[WORK INSTRUCTIONS]:
[1] In the article below about a grey whale spraying a diver, why does Sarah Richard say it is acceptable to touch grey whales even though divers know touching marine life can be damaging?
[2] List every numerical fact that the grey whale article below gives about grey whales, including the whale in the video.
*** DOCUMENT SECTION ***
That was on porpoise! 50ft grey whale sprays British driver in the face using its blowhole while she is taking a selfie

  • British driver Sarah Richard was trying to take a selfie when a whale sprayed her
  • She met the 50-foot grey whale while she was petting it in  Lopez Matteo, Mexico
  • Sarah works with locals to collaborate on eco-tourism to conserve the ocean  

Hilarious footage shows a British diver’s selfie interrupted by a 50-foot grey whale spaying her in the face. 

Founder of diving company Girls That Scuba, Sarah Richard, from Hastings, was in Lopez Matteo, Mexico, when she met this giant whale. 

The video shows her leaning out of a boat to stroke the whale while she holds a selfie stick filming the incredible interaction. 

All of a sudden the whale sprays water out of its blowhole directly into her face. 

She laughs in delight and continues to pet the 36-tonne whale. 

Sarah Richard was filming herself petting a grey whale in Lopez Matteo, Mexico, when it sprayed water from its blowhole directly into her face

Grey whales use their blowholes to breathe on the surface and to expel water after they have been under water for up to 30 minutes

Grey whales use their blowholes to breathe on the surface and to expel water after they have been under water for up to 30 minutes 

Grey whales have two blowholes on the top of their heads which they use to breathe when they are at the ocean’s surface. 

They also use them to to expel water after they have stayed underwater for a maximum of 30 minutes.  

Grey whales are often thought of as friendly because of their curious nature with humans. 

Sarah said: ‘You may wonder why we’re touching the grey whale. 

‘As divers and ocean lovers, we know the damaging effects of touching marine life,’ 

‘This is a very intimate and unique experience that the whales have actually created for themselves by coming up to the boats and seeking out human interaction. 

‘Studies have proven that the whales actually like to be rubbed.

‘Studies have also proven that no infection is passed through human touch unlike with many other marine animals which is why we don’t touch those.’

There are an estimated 200,000 grey whales in the Pacific Ocean after the species was removed from the endangered species list in 1995.   

Sarah said:  ‘This was a once in a lifetime experience. 

‘I feel humbled to have witnessed this wild animal in its natural environment without the presence of threat or abuse.

Sarah works with locals to promote eco-tourism that allows people to interact with the ocean and its creatures without harming them

Sarah works with locals to promote eco-tourism that allows people to interact with the ocean and its creatures without harming them 

‘In the months of March to April in Lopez Matteo grey whales come to the lagoons to raise their new-born calves – showing them how to dive and survive before they make their journey back to the cold waters of Alaska.

‘Grey whales have the longest mammal migration route in history as they cover up to fourteen-thousand miles.

‘I’ve been diving for eleven years and I love how unpredictable the ocean is.

‘It’s so freeing to be engulfed in it knowing how much beautiful life it holds.’   

‘Conservation is key as many whales are still hunted. Commercial whaling almost brought Pacific populations to near-extinction.

‘My company, Girls That Scuba, works with locals to collaborate on eco-tourism expeditions to educate people on conservation.’
*** End of DOCUMENT SECTION ***
*** INPUT DATA ***
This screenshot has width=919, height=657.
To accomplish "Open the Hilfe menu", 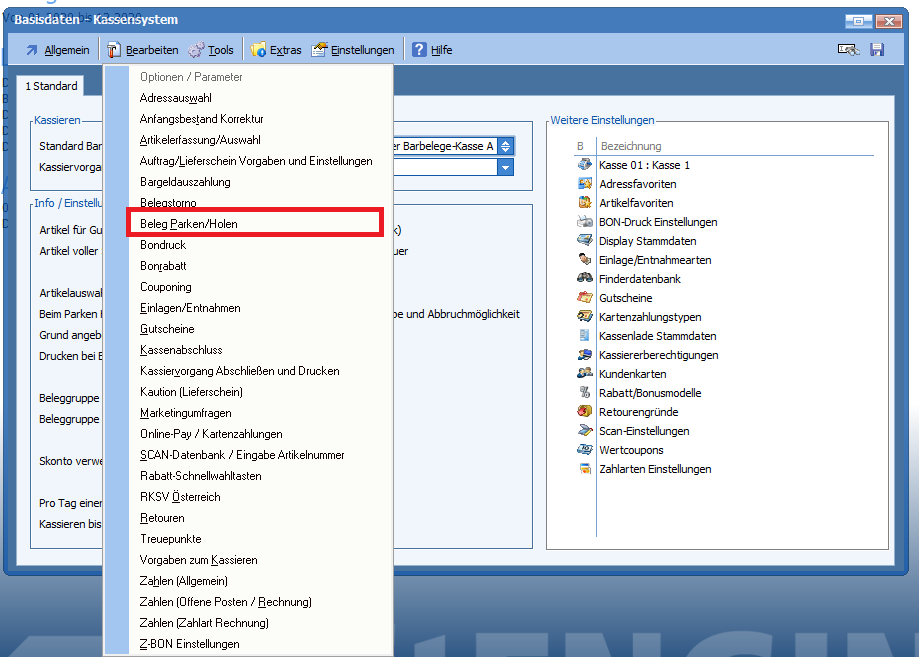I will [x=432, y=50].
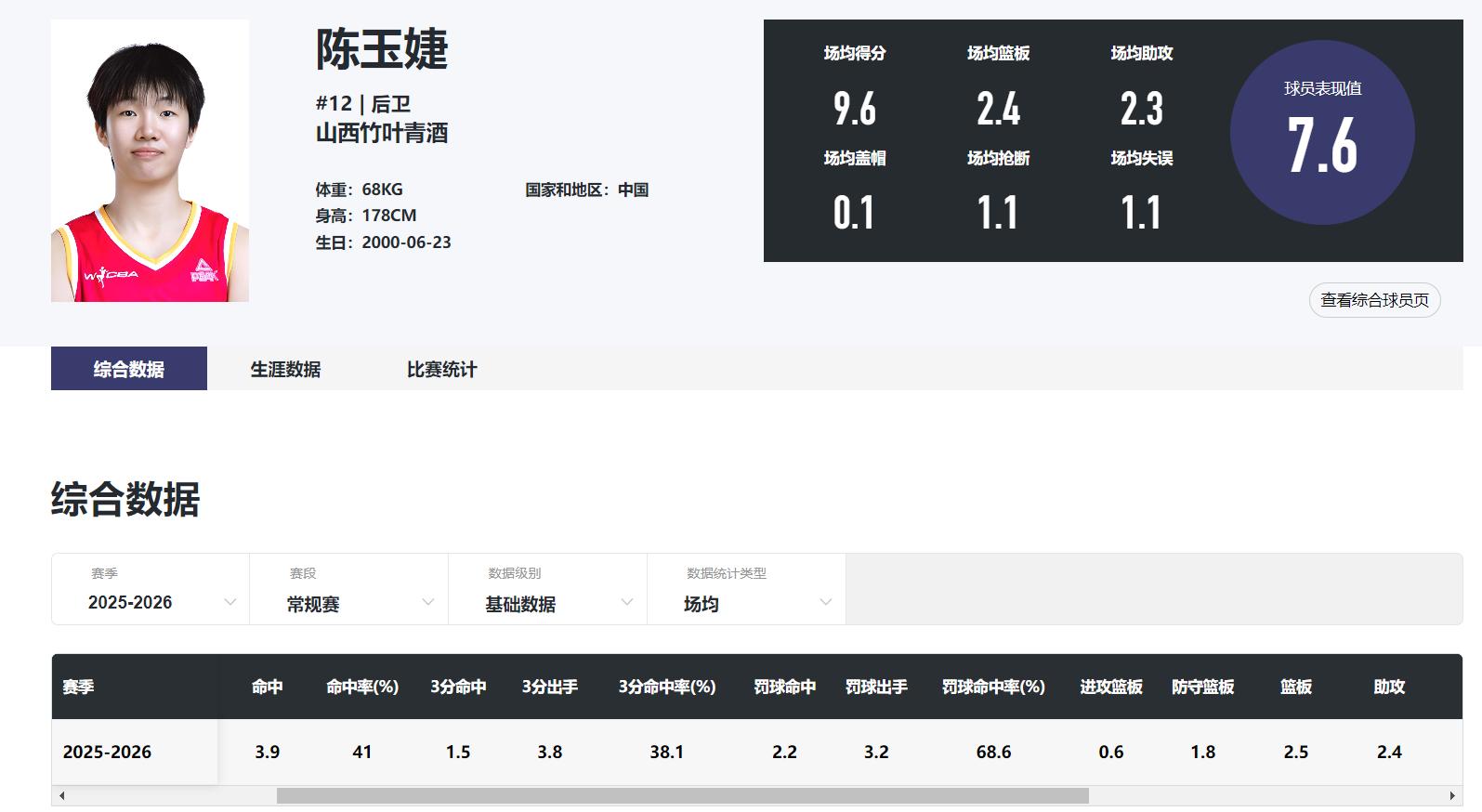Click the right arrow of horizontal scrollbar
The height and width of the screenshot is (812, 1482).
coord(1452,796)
*** End of INPUT DATA ***
[REPLIES]:
[1] The whales create the experience themselves by coming up to the boats and seeking out human interaction. Studies have shown that they like to be rubbed and that, unlike with many other marine animals, human touch passes no infection to them.

[2]
- The whale in the video was 50 feet long.
- It weighed 36 tonnes.
- Grey whales have two blowholes on top of their heads.
- They stay underwater for a maximum of 30 minutes.
- An estimated 200,000 grey whales live in the Pacific Ocean.
- The species was removed from the endangered species list in 1995.
- Their migration route covers up to fourteen thousand miles.